Es una mañana de verano; reina en la Naturaleza una tranquilidad
absoluta; óyese solamente, de vez en cuando, las estridencias de los
grillos. Junto a la caseta de baños en construcción, bajo las ramas
verdes de un sauce, se agita en el agua el carpintero Guerasim,
campesino alto, flaco, de rizosos cabellos bermejos; sopla, refunfuña,
guiña los ojos y procura sacar algo de entre las raíces del sauce. A su
lado, con el agua hasta el cuello, está otro carpintero, Liubim, hombre
joven, bajo de estatura y jorobado; su cara es triangular y tiene ojos
de chino. Entrambos llevan blusas y calzones y parecen hallarse ateridos
de frío, lo cual se comprende, porque hace más de una hora que
permanecen en el agua.
—¿Por qué empujas sin cesar con la mano?—grita el jorobado,
tembloroso—. ¡Cabeza de burro! ¡Tenlo!..., ¡tenlo!..., ¡que no se te
escape el maldito pez! ¡Te repito que lo agarres bien!
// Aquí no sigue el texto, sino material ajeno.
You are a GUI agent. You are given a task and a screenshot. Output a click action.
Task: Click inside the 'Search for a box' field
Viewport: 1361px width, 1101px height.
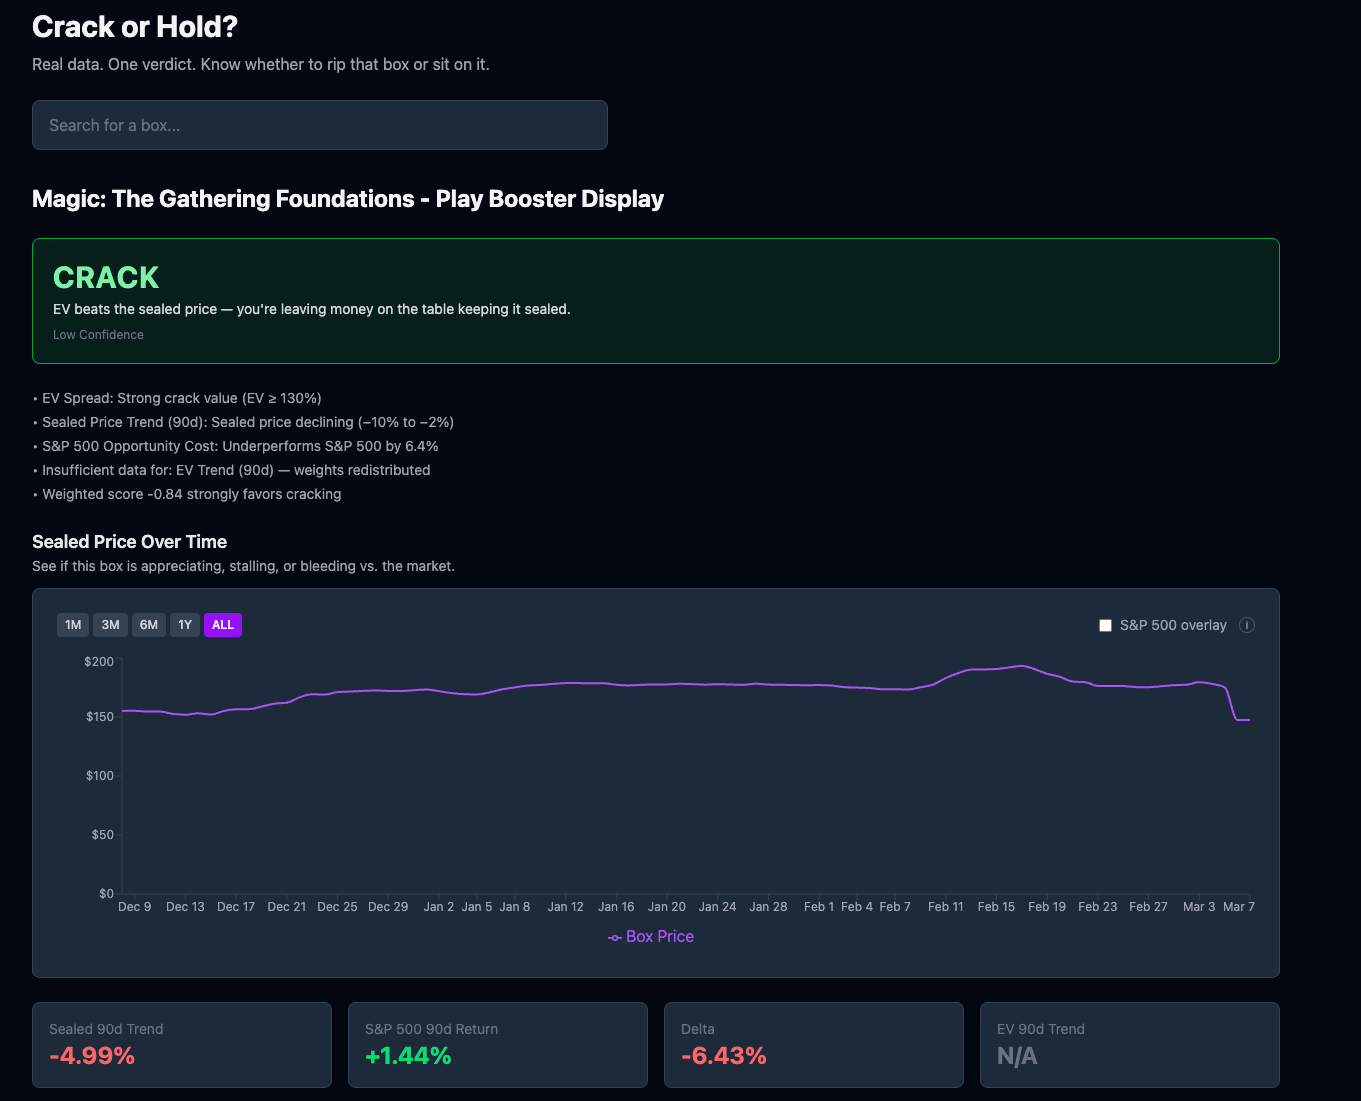pos(319,125)
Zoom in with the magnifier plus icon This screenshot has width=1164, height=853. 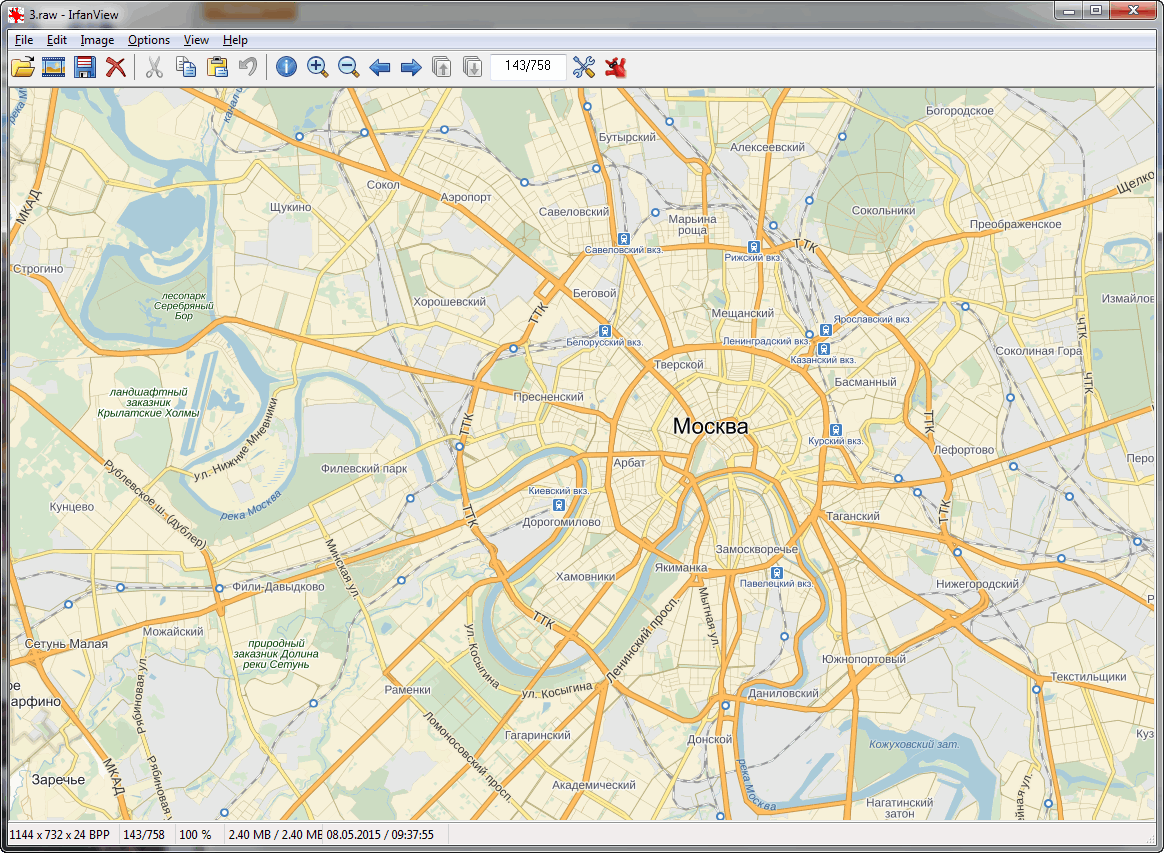coord(317,67)
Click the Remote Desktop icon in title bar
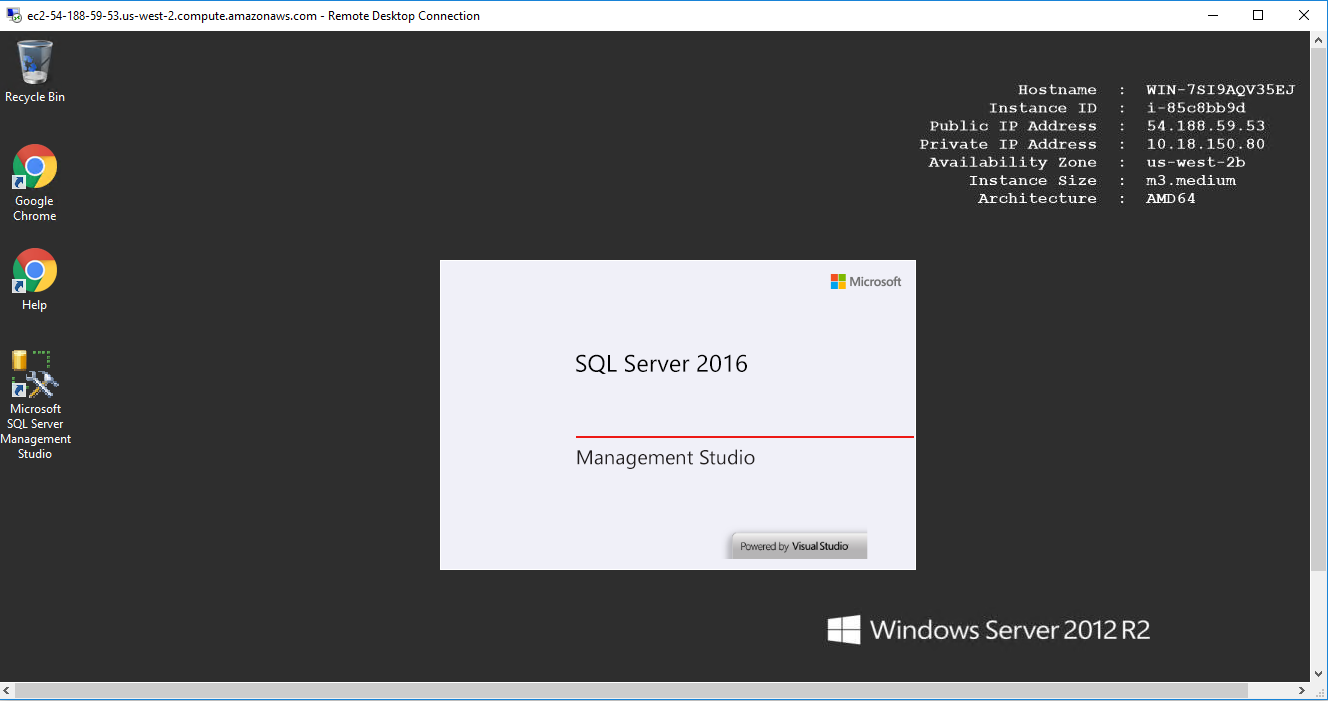1328x701 pixels. pyautogui.click(x=14, y=16)
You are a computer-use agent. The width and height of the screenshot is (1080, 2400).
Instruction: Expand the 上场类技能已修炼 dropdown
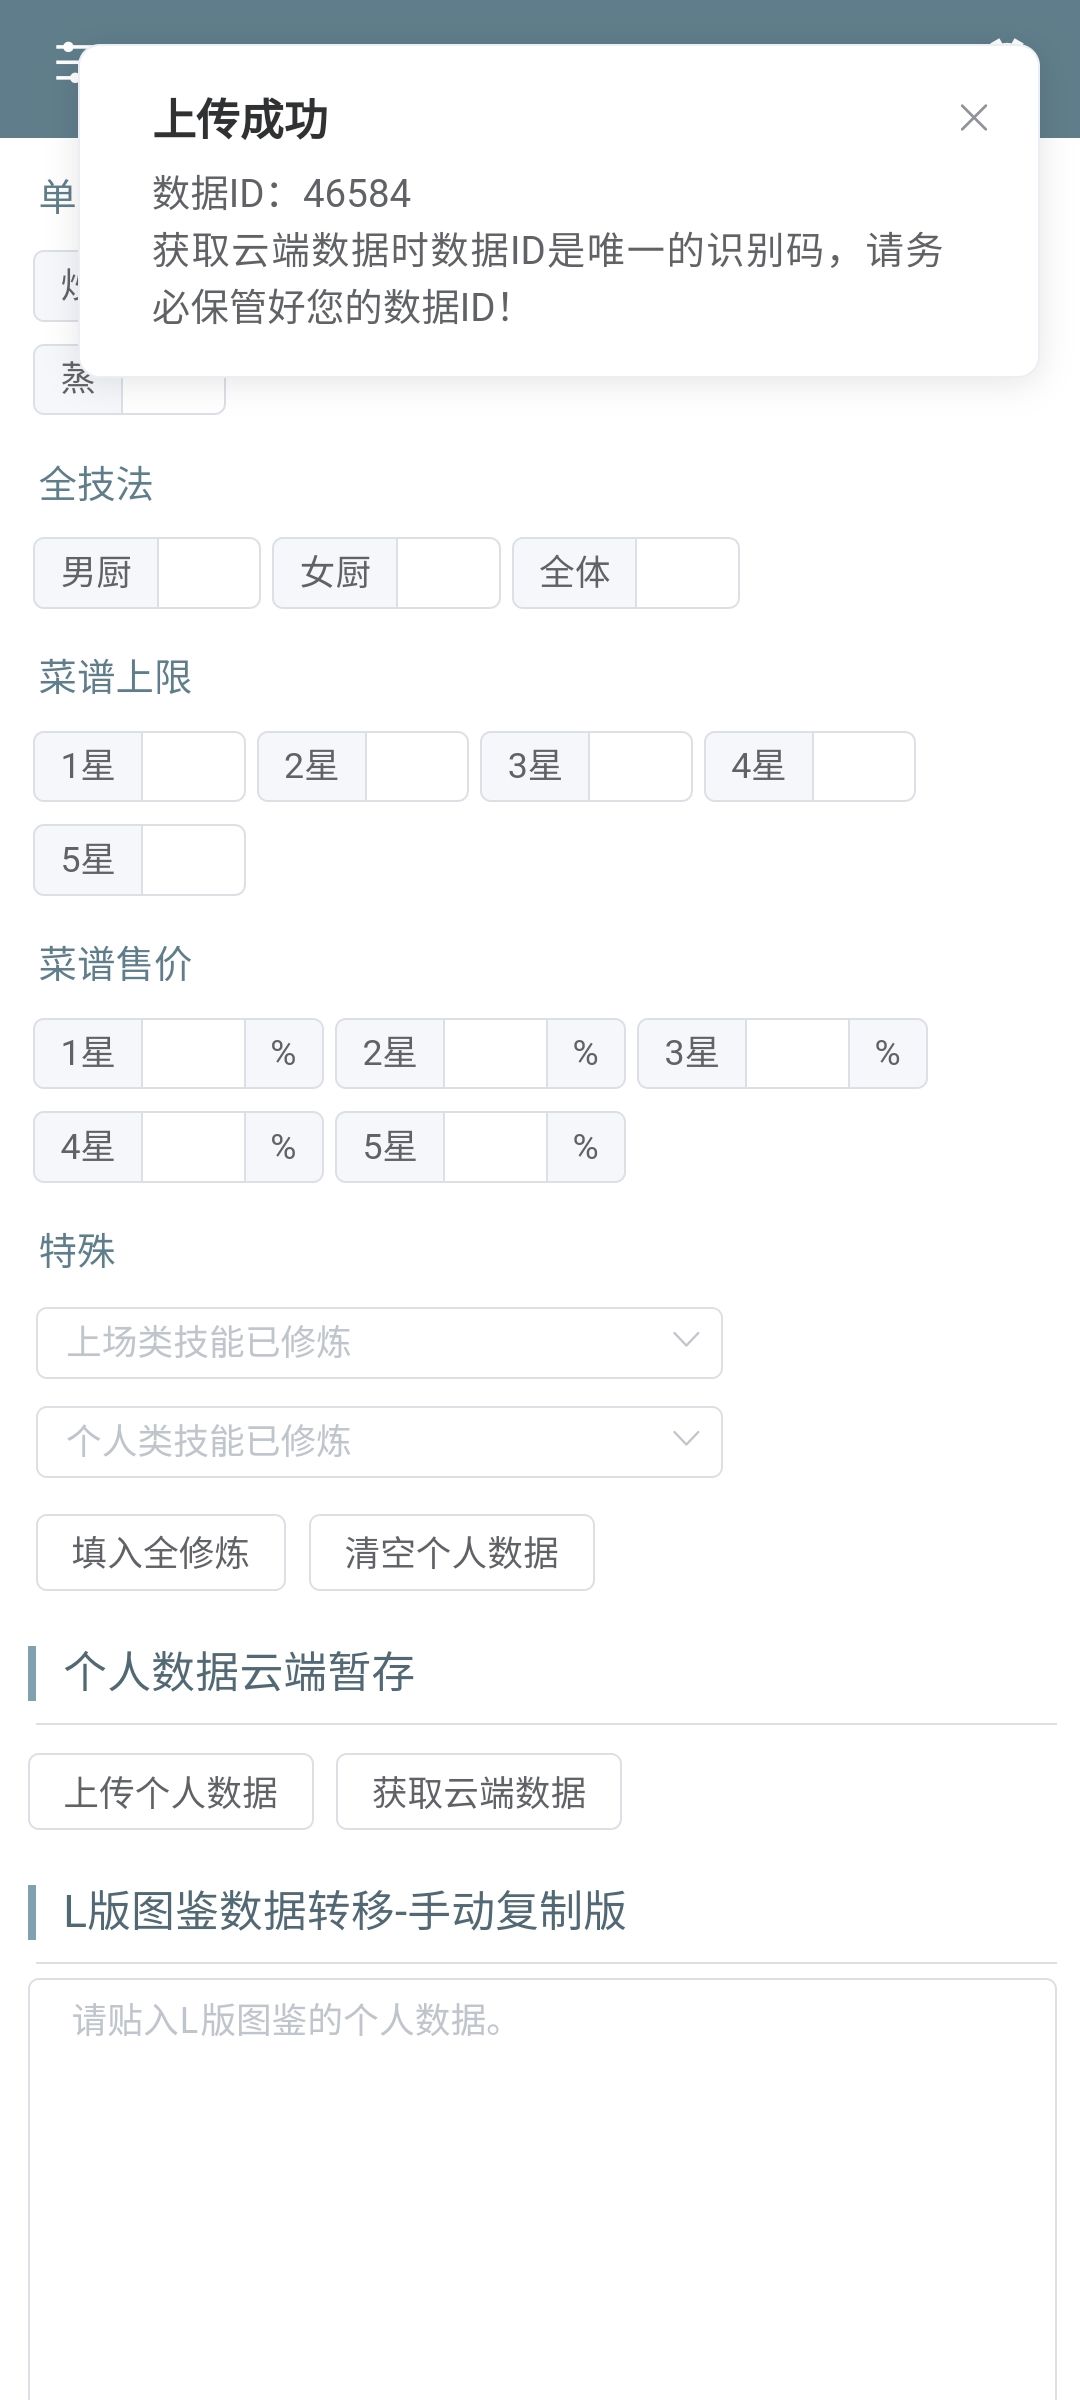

—¡No se escapará!... ¿Por dónde quieres que se nos escape?
—Se ha metido por debajo de los troncos— contesta Gnerasim con su voz de bajo ronco—. No hay por dónde cogerla.
—¡Cógela por las agallas! ¡Cógela y no la sueltes!
—¡Espera! Ya la tengo, no sé por dónde. El caso es que la tengo. ¡Cáspita! La maldita muerde.
—Por las agallas te he dicho; no la sueltes...
—No se ven las agallas. Espera. Ya la he cogido por alguna parte; por el labio creo que la he cogido.
—¡No; ¡por el labio no tires de ella! Se te va a escapar. ¡Por las
agallas, por las agallas! Otra vez empujas con la mano. ¡Qué imbécil
eres, válgame Dios! ¡Agárrala!
—¡Agárrala!...— exclama Guerasim irritado—. Es muy fácil dar
órdenes... ¡Métete tú mismo en el agua y agárrala, diablo de jorobado
que eres! ¿A que estás sin hacer nada?
—Bien la agarraría si pudiese. Bajo de estatura como soy, no puedo meterme allí; es muy hondo.